-- DO THIS --
Render the lines from the one containing "You are a computer-use agent." through the one containing "point(901,27)" as a Markdown table with columns No. and Text, numbering each line and omitting blank lines.

________

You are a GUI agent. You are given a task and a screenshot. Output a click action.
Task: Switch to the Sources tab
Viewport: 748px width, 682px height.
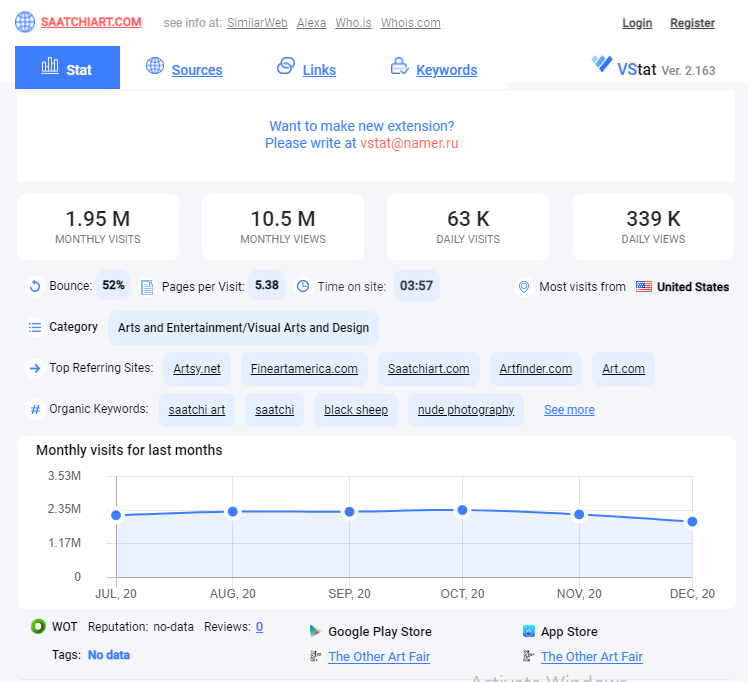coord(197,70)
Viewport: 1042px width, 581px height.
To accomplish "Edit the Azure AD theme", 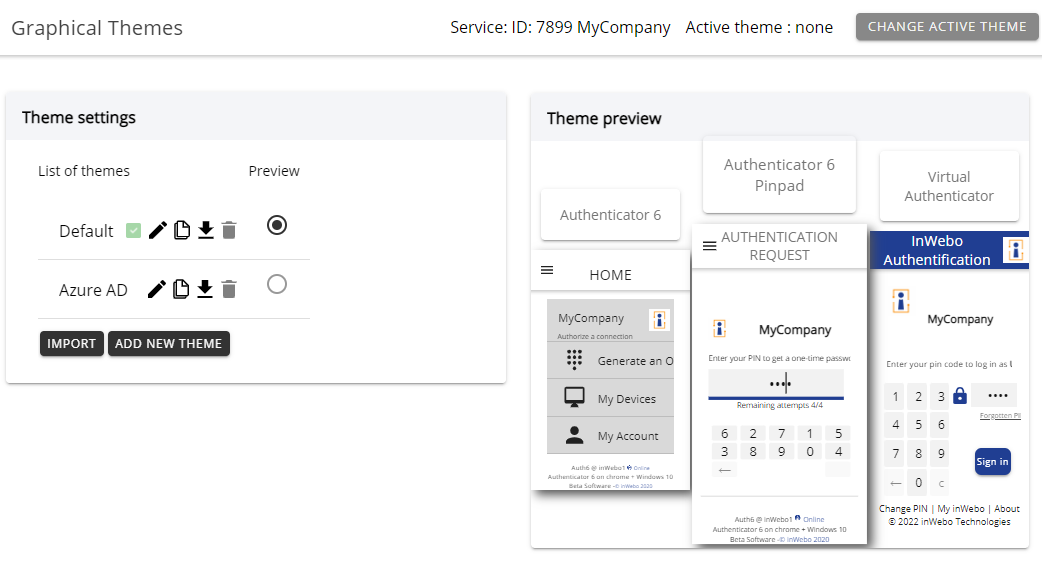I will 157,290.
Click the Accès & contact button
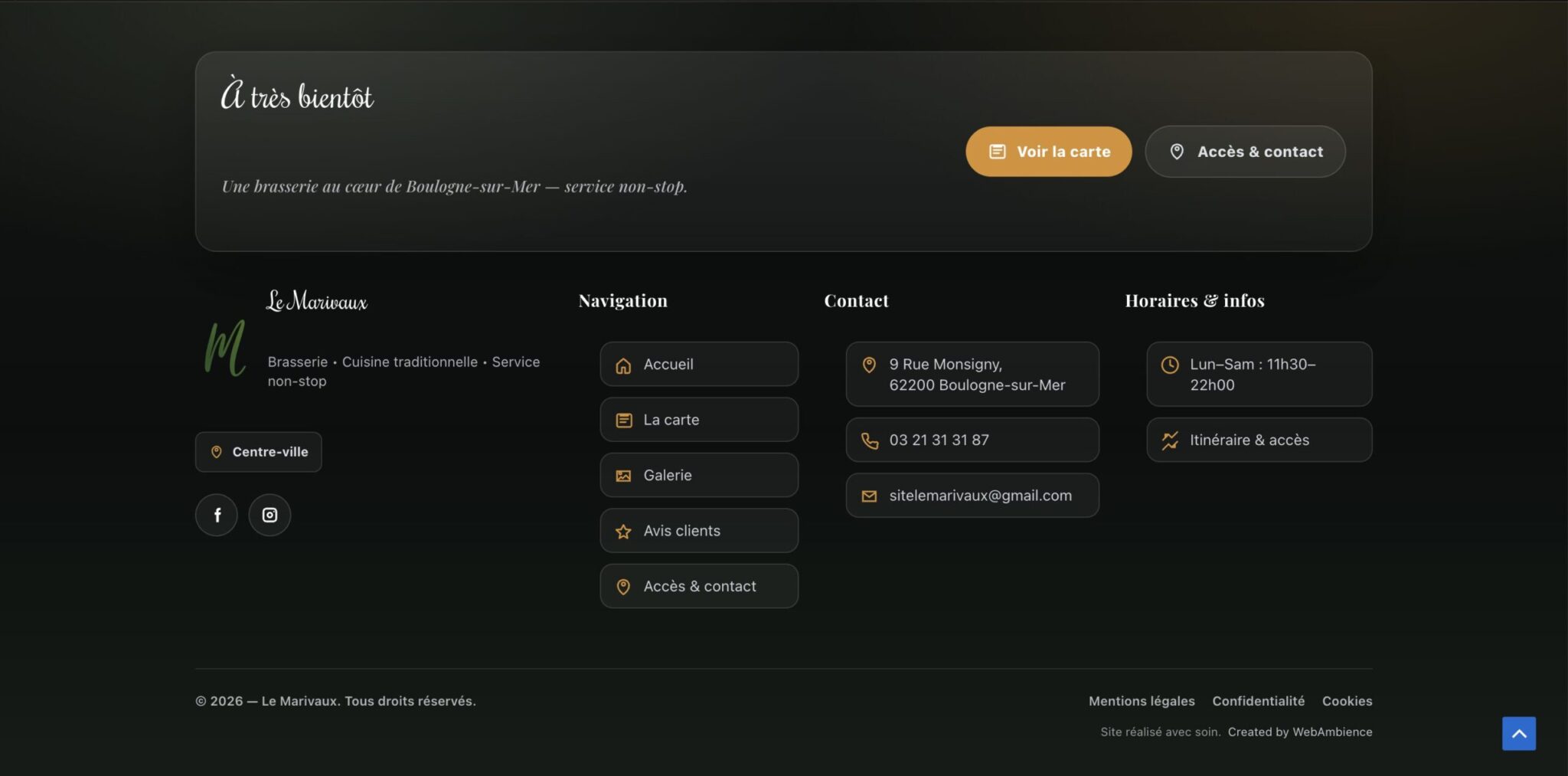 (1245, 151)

________

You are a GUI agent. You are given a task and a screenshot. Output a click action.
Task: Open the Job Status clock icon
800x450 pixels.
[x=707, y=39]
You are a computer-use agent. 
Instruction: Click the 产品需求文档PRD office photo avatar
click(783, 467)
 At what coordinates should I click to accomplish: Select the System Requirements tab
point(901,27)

________

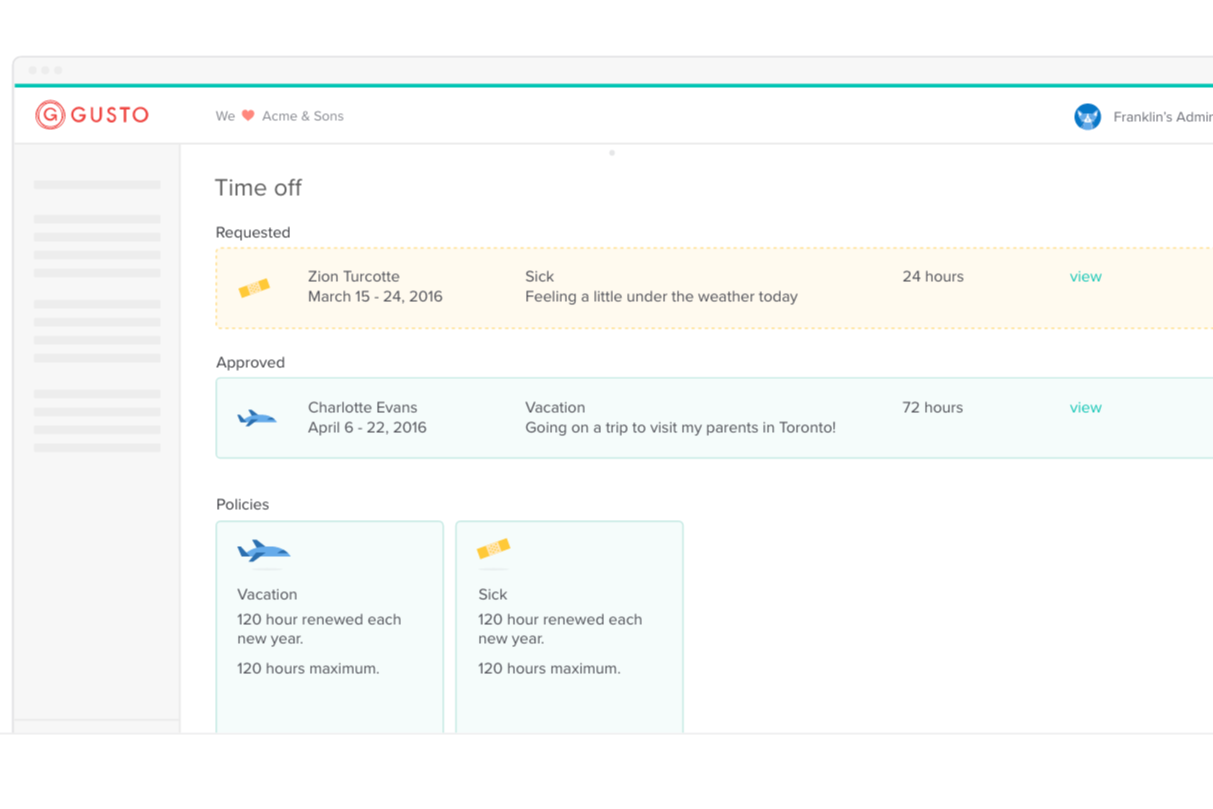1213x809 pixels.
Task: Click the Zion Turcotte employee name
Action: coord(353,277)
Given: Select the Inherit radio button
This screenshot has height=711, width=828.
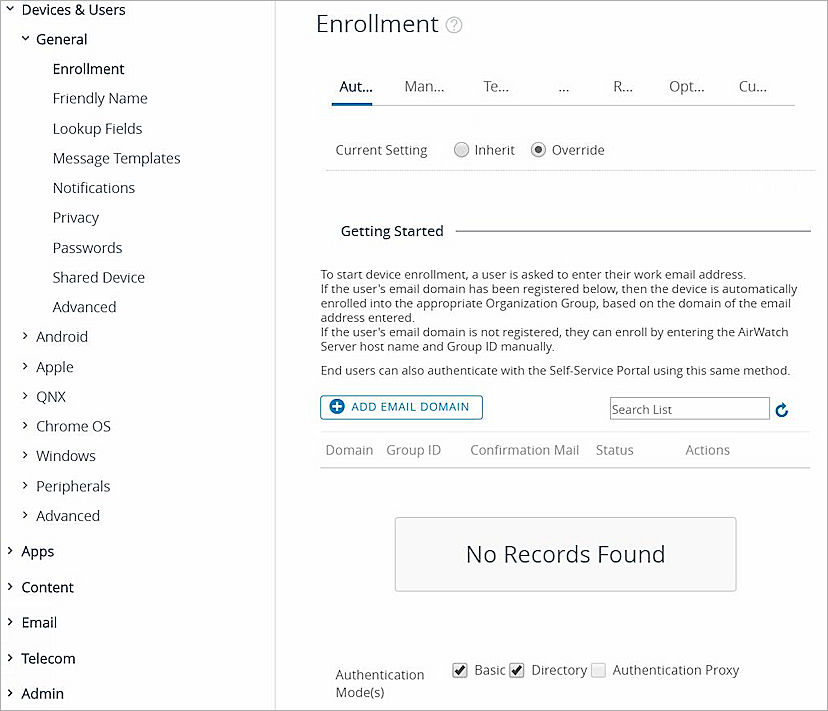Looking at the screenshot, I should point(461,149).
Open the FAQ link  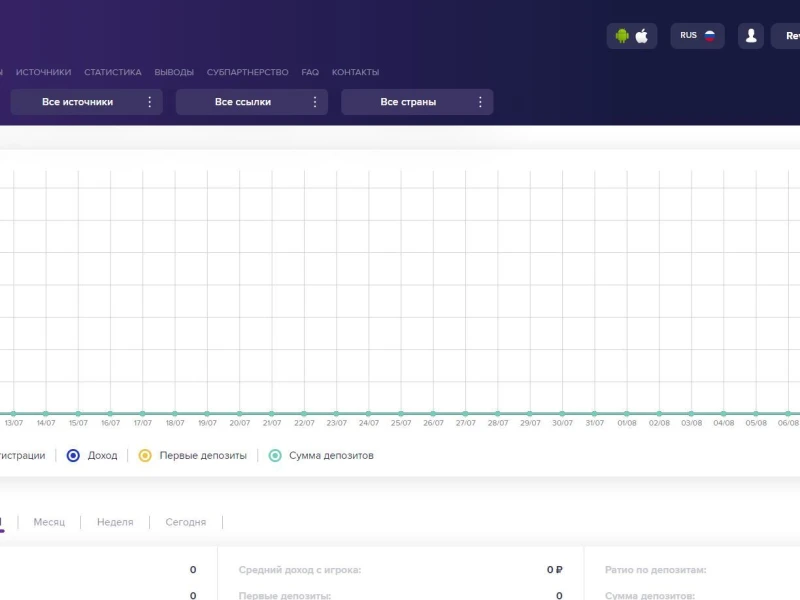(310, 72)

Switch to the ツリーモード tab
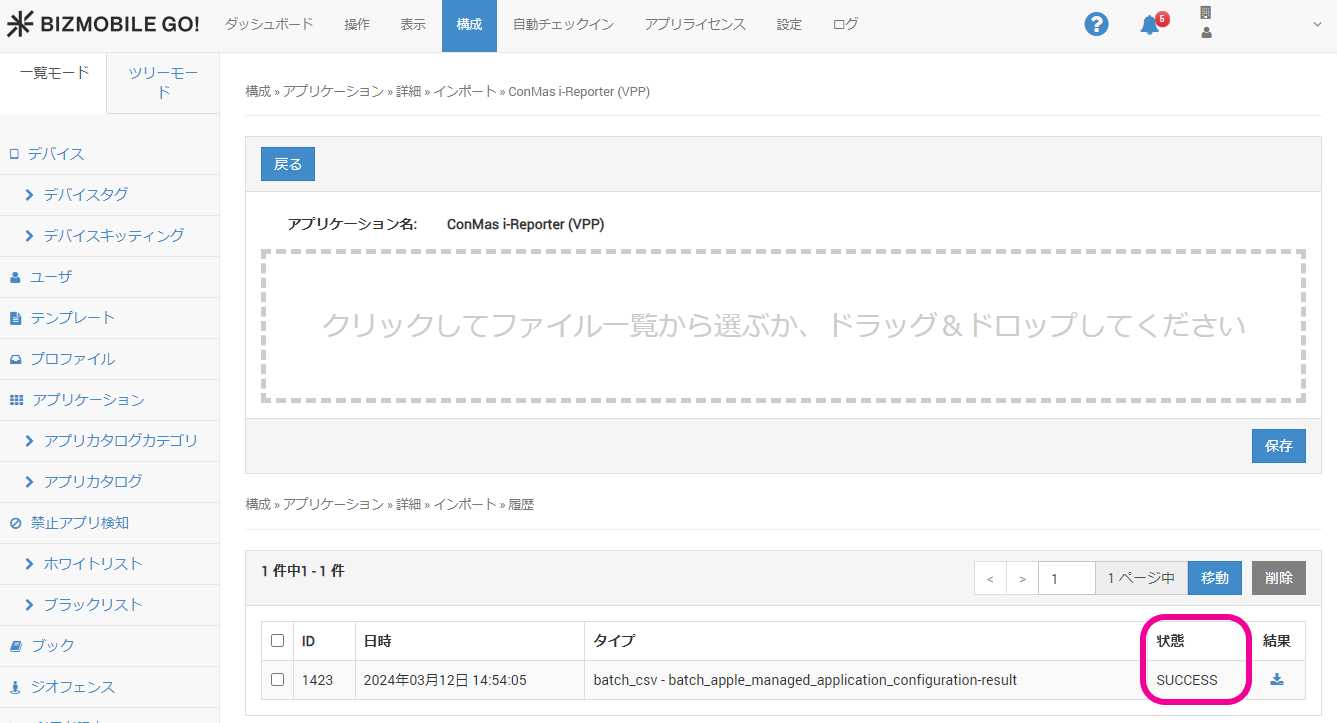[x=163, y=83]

________

-- EXERCISE OUTPUT --
| No. | Text |
|---|---|
| 1 | You are a computer-use agent.  |
| 2 | Instruction: Click the 产品需求文档PRD office photo avatar |
| 3 | click(783, 467) |
| 4 |  At what coordinates should I click to accomplish: Select the System Requirements tab |
| 5 | point(901,27) |